Clovis Mwambutsa, coordonnateur provincial au Nord-Kivu pour l'ONG Oxfam, qui vient en aide aux populations pauvres, décrit à VICE News des habitants terrorisés, qui fuient la zone par peur des massacres. Il estime à près de 90 000 le nombre de déplacés dans la région.

Il y a eu plusieurs vagues de déplacés dans la région, la première début 2014, lorsque le gouvernement a mis en place une opération militaire, baptisée Sokola 1, pour mettre fin aux exactions des ADF dans la région. Les habitants de certains villages ont été déplacés de manière « préventive », explique-t-il. « La situation a pris des proportions incontrôlables, » selon lui. « Les populations se déplacent parce que les gens ont peur.
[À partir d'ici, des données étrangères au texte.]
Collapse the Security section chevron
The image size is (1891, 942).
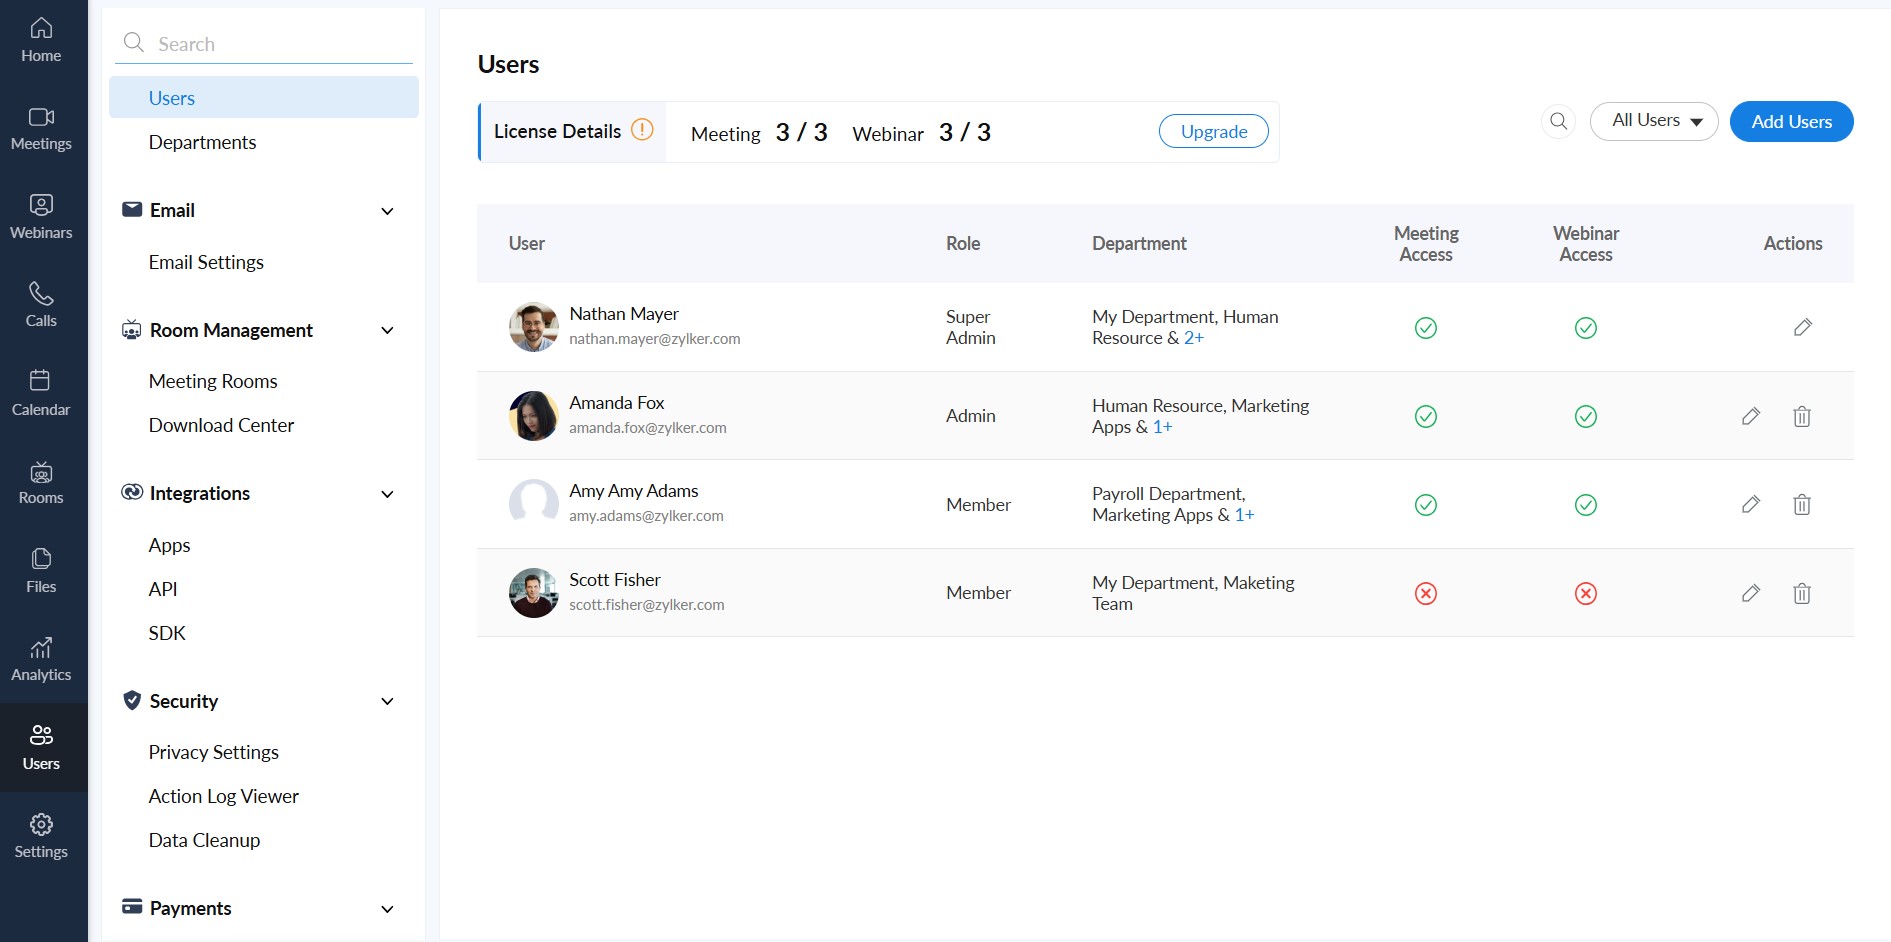coord(387,701)
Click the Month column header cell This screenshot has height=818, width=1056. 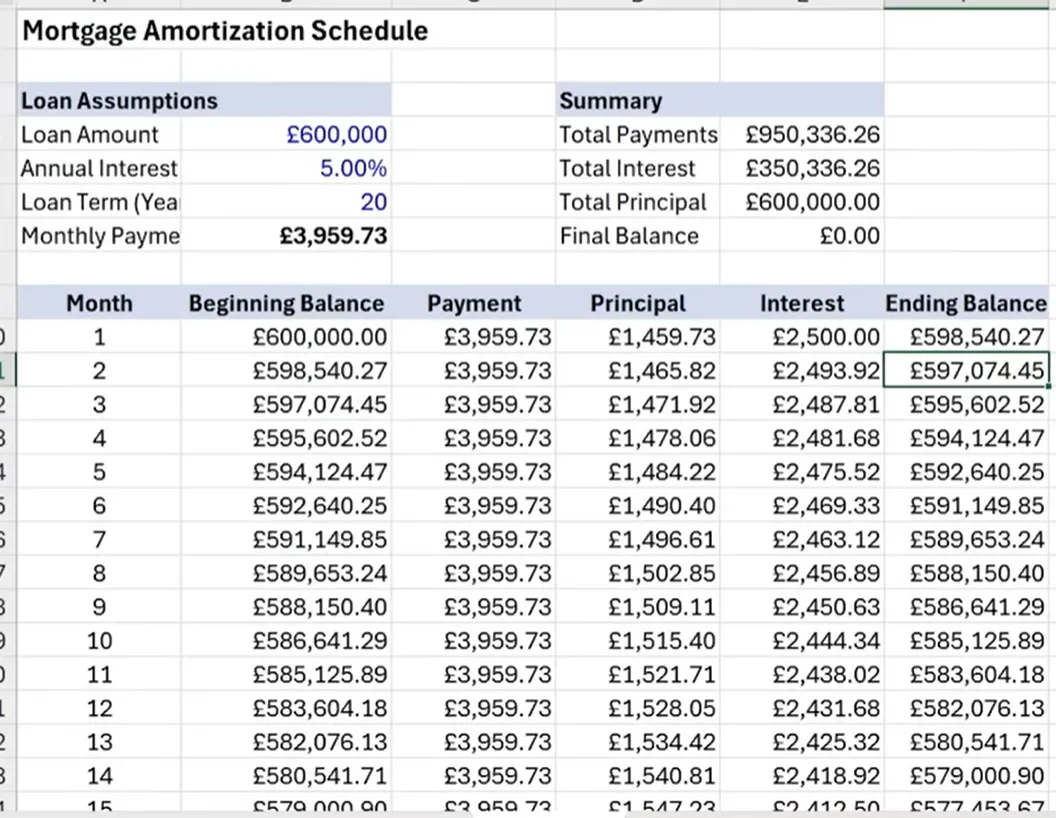click(x=99, y=304)
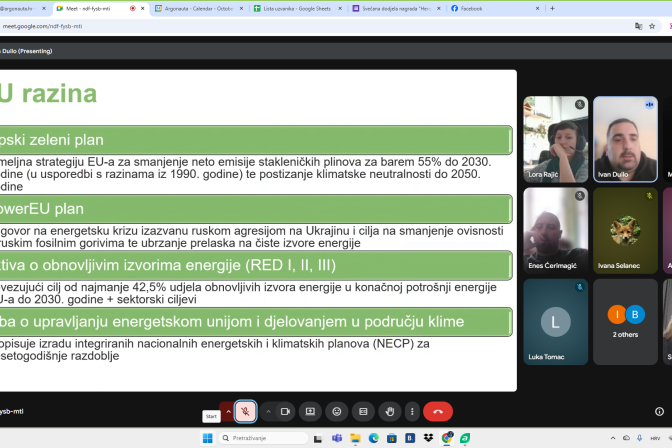Click the present screen icon
672x448 pixels.
tap(310, 411)
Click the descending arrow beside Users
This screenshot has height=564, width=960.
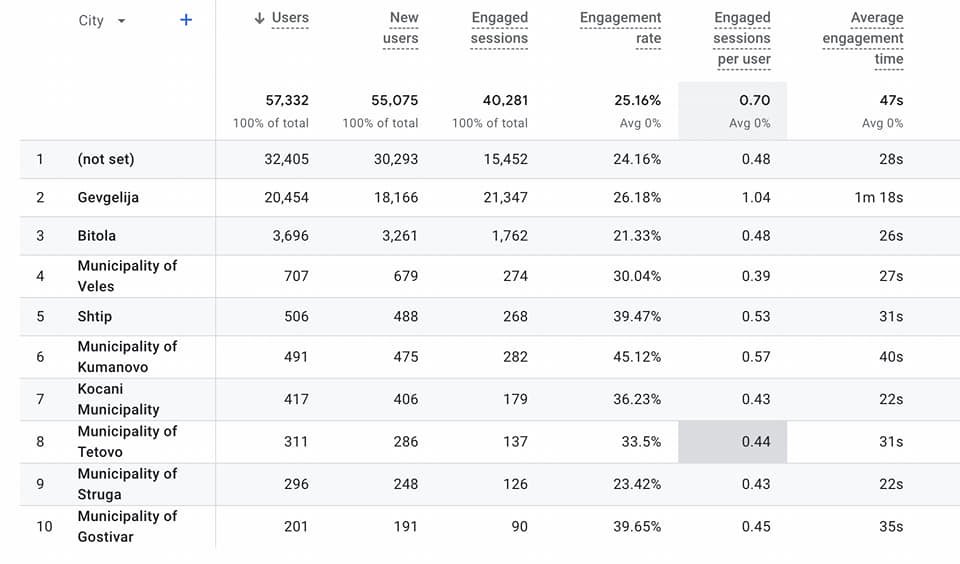(x=259, y=18)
Ils ne trouvent pas que l'armée et la Monusco sont capables de les protéger. Elles se dirigent alors vers les grosses agglomérations, » explique l'humanitaire.

Pour la première fois ce samedi, continue-t-il, les assaillants, qui ont toujours attaqué à l'est de la route nationale 4 de la zone d'Ahili sont passés à l'ouest, ce qui a eu pour effet de terroriser encore un peu plus la population, qui a le sentiment qu'aucune zone n'est à l'abri.

Ces nouvelles attaques ont au moins deux conséquences humanitaires graves, pour Clovis Mwambutsa : d'une part, elles ont eu lieu dans des zones agricoles, qui garantissent la subsistance des grandes villes, et d'autre part, elles rendent l'accès humanitaire difficile.

« La situation est incertaine, on ne sait pas dans quel village il risque d'y avoir un nouveau massacre, » explique-t-il. « Les humanitaires ne peuvent pas se rendre en sécurité sur le terrain pour faire des évaluations. » Oxfam relève au moins trois embuscades contre des ONG dans la région ces dernières semaines, et le 24 novembre, un agent humanitaire a été tué dans l'une d'elles.